Singles from The Brave Don't Run
- "The Letter" Released: 20 October 2008; "All On Our Own" Released: April 2009; "Learning to Fall" Released: June 2009; "Cavalry" Released: 14 September 2009; "Golden Love" Released: 14 December 2009;

= The Brave Don't Run =

The Brave Don't Run is the debut album of rock band Midnight Youth, released on April 27, 2009 through Warner Music. The album debuted at number two on the New Zealand Album Chart on May 3, 2009, The album features two gold singles in NZ, featuring "The Letter" & "All On Our Own".

Professional ratings
Review scores
| Source | Rating |
| New Zealand Herald |  |
| Stuff.co.nz |  |

== Background ==
The album was recorded in studios in New York and Auckland.

== Album artwork ==
The Brave Don't Run album artwork was illustrated by Sam Yong.
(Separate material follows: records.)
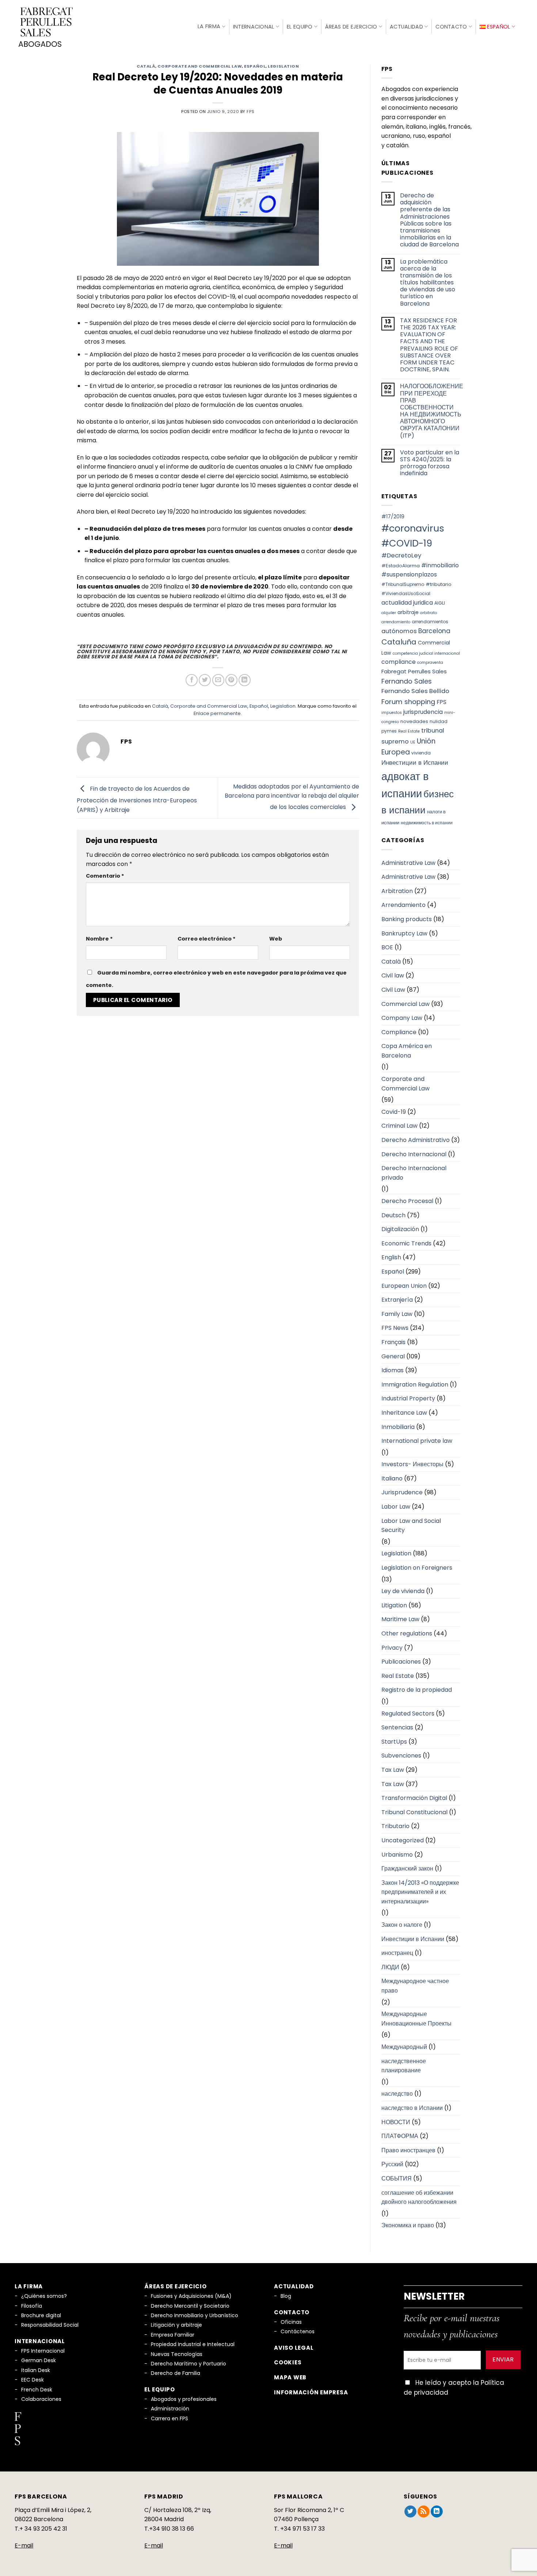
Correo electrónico (207, 938)
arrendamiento (395, 622)
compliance (398, 662)
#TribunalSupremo (402, 584)
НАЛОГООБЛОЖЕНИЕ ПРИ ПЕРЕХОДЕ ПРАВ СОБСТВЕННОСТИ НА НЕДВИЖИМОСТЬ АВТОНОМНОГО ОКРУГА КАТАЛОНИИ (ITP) (431, 411)
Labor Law (395, 1506)
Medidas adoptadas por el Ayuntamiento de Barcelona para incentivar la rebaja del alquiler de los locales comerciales (292, 797)
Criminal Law (399, 1125)
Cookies (287, 2362)
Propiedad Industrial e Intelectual (193, 2344)
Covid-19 (393, 1112)
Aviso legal (293, 2348)
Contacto (451, 26)
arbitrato (428, 613)
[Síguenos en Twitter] (410, 2511)
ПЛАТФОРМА (399, 2136)
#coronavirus (412, 528)
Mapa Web (290, 2377)
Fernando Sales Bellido (415, 691)
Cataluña (398, 642)
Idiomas (392, 1370)
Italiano (392, 1478)
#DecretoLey (401, 555)
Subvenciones (401, 1755)
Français (393, 1342)
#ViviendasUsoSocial (405, 593)
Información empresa (311, 2392)
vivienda (421, 753)
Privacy (392, 1647)
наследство (397, 2093)
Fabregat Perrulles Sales (414, 671)
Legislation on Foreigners (416, 1567)
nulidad (439, 721)
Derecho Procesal (407, 1201)
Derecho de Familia (175, 2373)
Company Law (401, 1018)
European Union (404, 1286)
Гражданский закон (407, 1868)
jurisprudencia (423, 712)
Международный (404, 2047)
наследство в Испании (412, 2108)
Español (255, 66)
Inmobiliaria (398, 1427)
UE (412, 742)
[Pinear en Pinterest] (231, 680)
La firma (209, 26)
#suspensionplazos (409, 574)
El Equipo (300, 26)
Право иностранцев (408, 2150)
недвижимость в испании (427, 823)
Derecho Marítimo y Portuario (188, 2363)
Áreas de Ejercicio (351, 26)
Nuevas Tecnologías (176, 2354)
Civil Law (393, 990)
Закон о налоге (401, 1925)
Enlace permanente (217, 713)
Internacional (253, 26)
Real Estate (409, 731)
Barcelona (434, 631)
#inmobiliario (440, 565)
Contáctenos (298, 2331)
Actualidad (406, 26)
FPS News (394, 1328)
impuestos (391, 712)
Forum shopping (408, 702)
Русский (392, 2164)
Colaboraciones (41, 2399)
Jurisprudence (402, 1492)
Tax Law (392, 1770)
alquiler (388, 613)
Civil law (392, 975)
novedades (414, 721)
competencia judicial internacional (426, 653)
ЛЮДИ (390, 1967)
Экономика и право (407, 2225)
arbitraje (408, 612)
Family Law (396, 1314)
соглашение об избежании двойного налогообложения (419, 2197)
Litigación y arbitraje (176, 2325)
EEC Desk (32, 2379)
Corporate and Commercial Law (199, 66)
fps (250, 111)
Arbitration (397, 891)
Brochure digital (41, 2315)
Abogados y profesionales (184, 2399)
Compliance (398, 1032)
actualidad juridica (407, 602)
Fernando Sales (406, 681)
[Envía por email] (218, 680)
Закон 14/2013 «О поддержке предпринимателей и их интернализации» (420, 1892)
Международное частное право (415, 1986)
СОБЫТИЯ (396, 2178)
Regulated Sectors (407, 1713)
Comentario (105, 876)
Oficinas (291, 2322)
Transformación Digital (414, 1798)
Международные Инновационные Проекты (416, 2019)
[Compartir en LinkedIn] (245, 680)
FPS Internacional (43, 2350)
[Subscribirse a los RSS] (424, 2511)
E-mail (24, 2545)
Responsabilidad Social (50, 2325)
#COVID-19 (406, 543)
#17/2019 (392, 516)
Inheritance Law (404, 1412)
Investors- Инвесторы (412, 1464)
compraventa (430, 662)
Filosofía (31, 2306)
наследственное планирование (403, 2066)
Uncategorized (402, 1840)
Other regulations (406, 1633)
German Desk (38, 2360)
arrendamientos (430, 622)
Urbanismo (397, 1854)
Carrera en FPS (169, 2418)
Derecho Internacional (413, 1154)
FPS (441, 702)
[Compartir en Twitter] (205, 680)
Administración (170, 2408)
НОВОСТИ (395, 2122)
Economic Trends (406, 1243)
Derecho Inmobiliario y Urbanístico (194, 2315)
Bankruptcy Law (404, 933)
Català (146, 66)
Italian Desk (35, 2370)
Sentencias (397, 1727)
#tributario (439, 584)
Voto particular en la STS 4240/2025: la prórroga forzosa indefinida (429, 463)
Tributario (395, 1826)
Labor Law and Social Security (411, 1526)
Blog (286, 2296)
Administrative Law (408, 863)
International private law (416, 1441)
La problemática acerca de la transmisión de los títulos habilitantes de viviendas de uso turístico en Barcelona (427, 282)
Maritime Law (400, 1619)
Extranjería (397, 1299)
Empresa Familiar (172, 2334)
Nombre (99, 938)
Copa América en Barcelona (406, 1051)
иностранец (397, 1953)
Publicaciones (401, 1661)
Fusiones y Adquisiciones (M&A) (191, 2296)
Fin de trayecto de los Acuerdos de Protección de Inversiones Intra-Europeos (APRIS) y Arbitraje (137, 799)
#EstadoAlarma (400, 565)
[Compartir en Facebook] (192, 680)
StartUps (394, 1741)
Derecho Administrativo (415, 1140)
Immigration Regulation (414, 1384)
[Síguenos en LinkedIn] (437, 2511)
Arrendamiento (403, 905)
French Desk (36, 2389)
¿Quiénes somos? (44, 2296)
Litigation (394, 1605)
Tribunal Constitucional (414, 1812)
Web (275, 938)
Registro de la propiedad (416, 1690)
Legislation (283, 66)
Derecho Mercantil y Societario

The album art is inspired by different elements from the songs within the album, but mainly the title track "Cavalry". The cover is a homage to the painting of Napoleon by Jacques-Louis David.

== Singles ==
- "The Letter": In October 2008, the first single to be lifted off the album was released. The single performed well on the radio and television and eventually reached number 20 on the New Zealand Singles Chart.
- "All On Our Own": In March 2009, the album's second single was released and debuted on the New Zealand Singles Chart at number 18. It peaked at number 6 on the chart.
- "Learning to Fall": Released in June 2009 as the third single.
- "Cavalry": Released in October 2009 as the fourth single.
- "Golden Love": The fifth single.

==Track listing==

| No. | Title | Length |
|---|---|---|
| 1. | "Cavalry" | 5:22 |
| 2. | "All On Our Own" | 3:45 |
| 3. | "Dead Flowers" | 3:53 |
| 4. | "The Letter" | 3:34 |
| 5. | "Learning to Fall" | 3:49 |
| 6. | "Benjamin" | 4:05 |
| 7. | "Tijuana" | 4:17 |
| 8. | "Golden Love" | 4:01 |
| 9. | "Lonely Homes" | 4:40 |
| 10. | "Flash" | 4:39 |

== Charts ==

Chart performance for The Brave Don't Run
| Chart (2009–2011) | Peak position |
|---|---|
| Australian Albums (ARIA) | 83 |
| New Zealand Albums (RMNZ) | 2 |

==Certifications==

| Region | Certification | Certified units/sales |
| New Zealand (RMNZ) | Platinum | 15,000^{^} |
^{^} Shipments figures based on certification alone.